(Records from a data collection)

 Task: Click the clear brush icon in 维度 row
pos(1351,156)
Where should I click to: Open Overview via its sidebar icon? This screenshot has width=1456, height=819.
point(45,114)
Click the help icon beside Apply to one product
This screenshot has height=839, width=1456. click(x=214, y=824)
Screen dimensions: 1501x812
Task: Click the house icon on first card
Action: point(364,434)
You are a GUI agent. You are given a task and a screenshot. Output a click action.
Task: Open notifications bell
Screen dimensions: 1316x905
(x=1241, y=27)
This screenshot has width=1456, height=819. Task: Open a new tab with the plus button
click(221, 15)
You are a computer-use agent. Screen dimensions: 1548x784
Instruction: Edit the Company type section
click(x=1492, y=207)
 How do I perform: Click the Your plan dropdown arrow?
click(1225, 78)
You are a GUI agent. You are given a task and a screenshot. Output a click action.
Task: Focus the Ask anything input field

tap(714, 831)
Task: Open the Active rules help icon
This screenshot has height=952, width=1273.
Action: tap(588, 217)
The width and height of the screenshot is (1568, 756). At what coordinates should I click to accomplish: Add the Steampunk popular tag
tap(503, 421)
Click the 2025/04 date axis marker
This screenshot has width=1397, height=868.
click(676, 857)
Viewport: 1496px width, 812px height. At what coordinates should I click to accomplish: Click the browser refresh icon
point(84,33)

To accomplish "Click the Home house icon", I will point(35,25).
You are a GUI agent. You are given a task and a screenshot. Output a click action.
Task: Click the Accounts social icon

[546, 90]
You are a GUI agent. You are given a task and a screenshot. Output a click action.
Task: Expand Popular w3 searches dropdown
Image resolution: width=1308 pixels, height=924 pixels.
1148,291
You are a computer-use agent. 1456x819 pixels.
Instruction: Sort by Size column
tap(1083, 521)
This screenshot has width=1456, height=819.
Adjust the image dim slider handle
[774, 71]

Assigned task ▸
Each entry above is to be set down again in exactly the same words.

Response to this task ▸
 Task: Click the clear brush icon in 维度 row
pos(1351,156)
Where should I click to: Open Overview via its sidebar icon? This screenshot has width=1456, height=819.
point(45,114)
Click the help icon beside Apply to one product
This screenshot has height=839, width=1456. click(x=214, y=824)
Screen dimensions: 1501x812
Task: Click the house icon on first card
Action: point(364,434)
You are a GUI agent. You are given a task and a screenshot. Output a click action.
Task: Open notifications bell
Screen dimensions: 1316x905
(x=1241, y=27)
This screenshot has width=1456, height=819. Task: Open a new tab with the plus button
click(221, 15)
You are a computer-use agent. Screen dimensions: 1548x784
Instruction: Edit the Company type section
click(x=1492, y=207)
 How do I perform: Click the Your plan dropdown arrow?
click(1225, 78)
You are a GUI agent. You are given a task and a screenshot. Output a click action.
Task: Focus the Ask anything input field

tap(714, 831)
Task: Open the Active rules help icon
This screenshot has height=952, width=1273.
Action: tap(588, 217)
The width and height of the screenshot is (1568, 756). At what coordinates should I click to accomplish: Add the Steampunk popular tag
tap(503, 421)
Click the 2025/04 date axis marker
This screenshot has width=1397, height=868.
click(676, 857)
Viewport: 1496px width, 812px height. At what coordinates should I click to accomplish: Click the browser refresh icon
point(84,33)

To accomplish "Click the Home house icon", I will point(35,25).
You are a GUI agent. You are given a task and a screenshot. Output a click action.
Task: Click the Accounts social icon

[546, 90]
You are a GUI agent. You are given a task and a screenshot. Output a click action.
Task: Expand Popular w3 searches dropdown
Image resolution: width=1308 pixels, height=924 pixels.
1148,291
You are a computer-use agent. 1456x819 pixels.
Instruction: Sort by Size column
tap(1083, 521)
This screenshot has width=1456, height=819.
Adjust the image dim slider handle
[774, 71]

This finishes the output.